Upon a careful reading of our own decisions, we are satisfied that the time at which declarations are made is most material, and that they are not admissible as evidence in our courts unless they are made during the happening of the main transaction or immediately and instantly after the transaction and in direct connection with it. They must be forced out, as it were, as the utterance of truth; they must be declarations as to something being done, and not as to what has been done.
In S. v. Dula, 61 N.C. 211, Chief Justice Pearson for the Court, discussing res gestae, said: "Acts frequently consist not only of an action or a thing being done, but of words showing the nature and quality of the thing. In such cases when the action or thing being done is offered in evidence, as a matter of course the words which from part of it must also be received in evidence: as if one seizes another by the arm saying, `I arrest you under a State's warrant,' these words are just as much a part of the act done as the act of taking him by the arm. "
In Harper v. Dail, 92 N.C. 394, the Court said, Judge Ashe delivering the opinion: "Declarations, to become part of res gestae, must be made at the time of the act done and must be such as are calculated to unfold the nature and quality of the facts they are intended to explain, and so to harmonize with them as to obviously constitute one transaction. In other words, they must be contemporaneous with the act and must be consistent with the obvious character of the act. "
In Simon v. Manning, 99 N.C. 327, the Court recites section 108 on Greenleaf on Evidence with approval.
In S. v. McCourry, 128 N.C. 594, the prisoner was indicated for murder. Melvin Ray, one of the witnesses, said at the time of the homicide, in answer to a question by a person who was present, "What was (443) that?" referring to a "lick," "Elijah McCourry hit Bob Ray (the deceased) with a rock. " This Court said the evidence was competent because it was spoken at the instant the fatal blow was given. The Court also quoted with approval from Underhill's Criminal Evidence, sec. 1, the following: "The exclamations of persons who were present at a fracas in which a homicide occurred, showing the means and mode of killing, are admissible for or against the accused because of their unpremeditated character and their connection with the event by which the attention of the speaker was engrossed."

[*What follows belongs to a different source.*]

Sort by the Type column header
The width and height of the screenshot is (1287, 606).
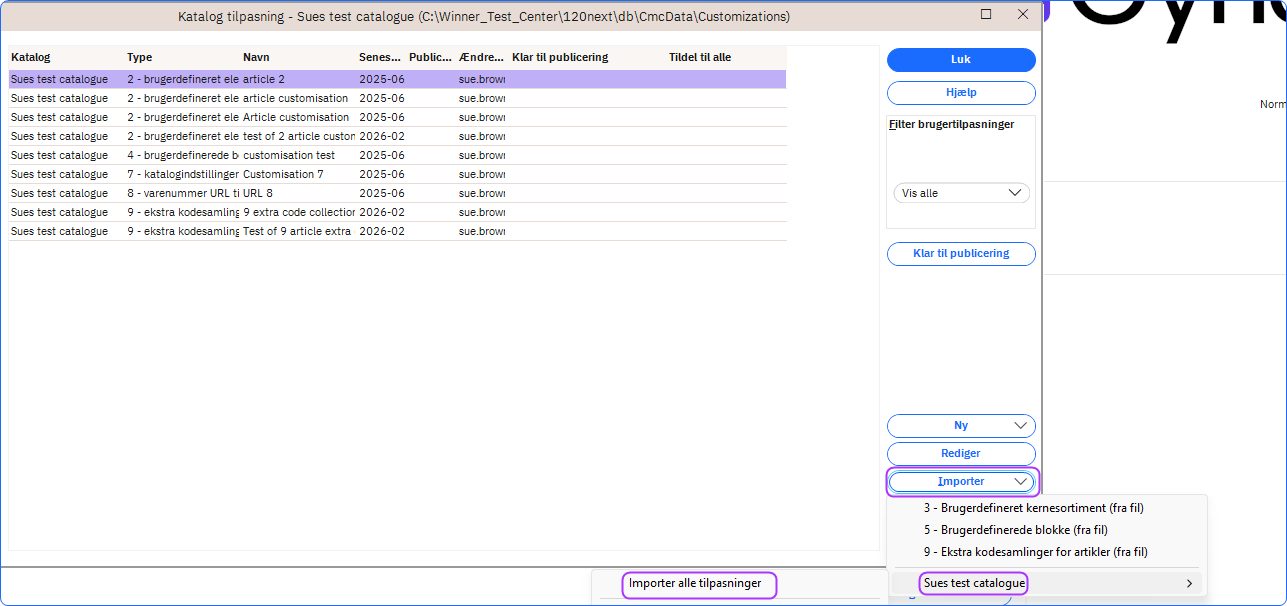[x=139, y=58]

In Summerow v. Baruch, 128 N.C. 202, the Court said: "The question, then, is, Were they (words spoken) a part of the res gestae? Res gestae is generally defined to be what is said or done contemporaneously with the fact sought to be established, or at least so nearly contemporaneous in point of time as to constitute a part of the fact to be proved, or to form a part of it or to explain it. "
Under these decisions the declarations of Spurgeon introduced in evidence in the case before us was not admissible as a part of the res gestae.
They were clearly a narrative of a past occurrence, and they ought not to have been heard as evidence of that occurrence. To illustrate: if Spurgeon had been standing by at the time of the collision (if there was a collision) and had said just before the cars came together, "The cars are apart and there must be a collision"; or, "There will be a collision and that man will be hurt"; or if he had said instantly upon the plaintiff falling to the ground and being hurt, "Those cars were two lengths apart; I saw it and knew there would be a collision," in either of these instances the declaration would have been a part of the res gesta.
In S. v. Walker, 78 Mo., 380, the moment after the fatal shot was fired a bystander exclaimed, "Don't strike him, for you have shot him now"; and the evidence was admitted as a part of the res (444) gestae.
In S. v. Duncan, 116 Mo., 288, it appeared that a bystander remarked immediately after the homicide to an officer, "There is the man who did it," and the evidence was held competent as a part of the res gestae on the trial of the person so designated for murder. Those cases were cited with approval by this Court in S. v. McCourry, 128 N.C. 594.
DOUGLAS, J., dubitante.
Cited: Sewell v. R. R., 133 N.C. 519, 522; Hill v. Ins. Co., 150 N.C. 2; S. v. Spivey, 151 N.C. 681; S. v. Peebles, 170 N.C. 764; Goodrich v. Matthews, 177 N.C. 200.